With all pictures omitted, return verbatim the lines from the beginning of the records below through the line containing "Graco (28, 2410)".

┄┄┄┄┄┄┄┄┄┄

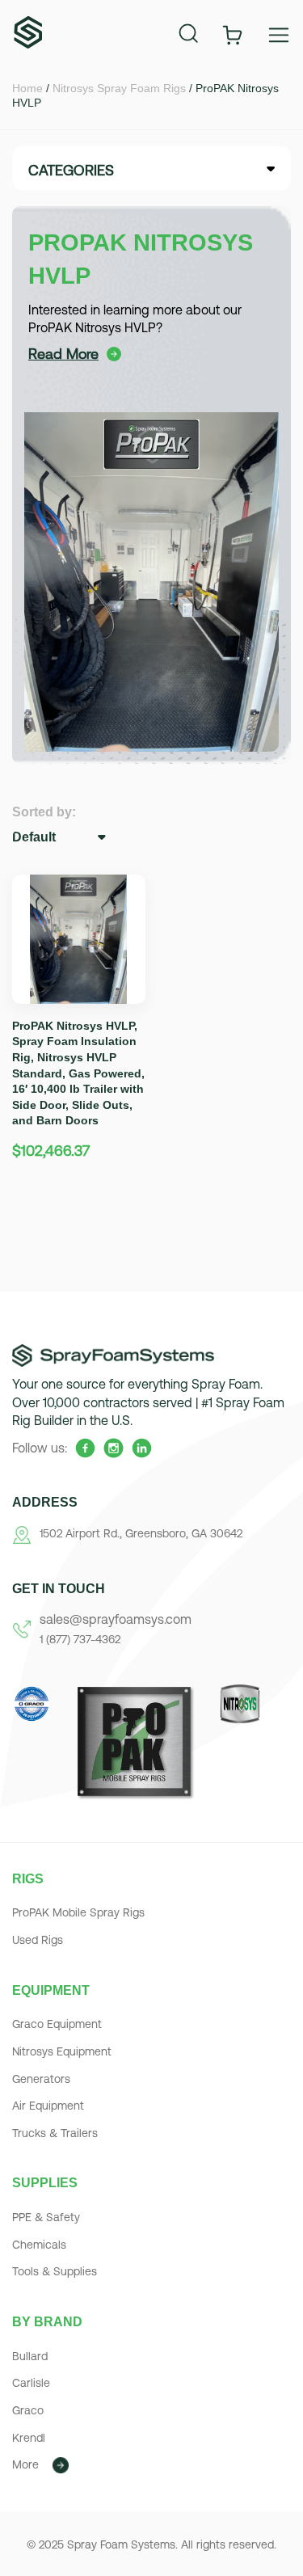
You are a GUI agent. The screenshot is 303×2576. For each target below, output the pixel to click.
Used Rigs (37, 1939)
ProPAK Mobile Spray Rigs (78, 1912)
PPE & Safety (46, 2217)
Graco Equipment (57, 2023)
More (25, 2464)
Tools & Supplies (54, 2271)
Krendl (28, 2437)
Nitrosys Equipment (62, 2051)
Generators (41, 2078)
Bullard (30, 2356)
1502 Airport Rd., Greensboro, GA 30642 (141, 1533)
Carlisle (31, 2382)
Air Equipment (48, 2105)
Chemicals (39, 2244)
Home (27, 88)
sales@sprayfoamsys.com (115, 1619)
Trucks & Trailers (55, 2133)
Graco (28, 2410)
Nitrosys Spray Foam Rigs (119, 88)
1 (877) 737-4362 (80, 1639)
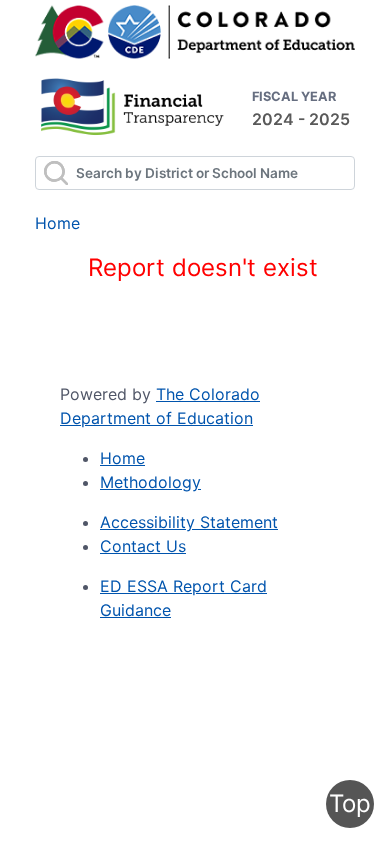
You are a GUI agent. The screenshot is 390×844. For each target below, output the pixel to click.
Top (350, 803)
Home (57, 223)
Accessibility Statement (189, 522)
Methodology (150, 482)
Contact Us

┄┄┄┄┄┄┄┄┄┄

**Answer:**
You are a GUI agent. The screenshot is 303×2576. For each target below, output the pixel to click.
Used Rigs (37, 1939)
ProPAK Mobile Spray Rigs (78, 1912)
PPE & Safety (46, 2217)
Graco Equipment (57, 2023)
More (25, 2464)
Tools & Supplies (54, 2271)
Krendl (28, 2437)
Nitrosys Equipment (62, 2051)
Generators (41, 2078)
Bullard (30, 2356)
1502 Airport Rd., Greensboro, GA 30642 (141, 1533)
Carlisle (31, 2382)
Air Equipment (48, 2105)
Chemicals (39, 2244)
Home (27, 88)
sales@sprayfoamsys.com (115, 1619)
Trucks & Trailers (55, 2133)
Graco (28, 2410)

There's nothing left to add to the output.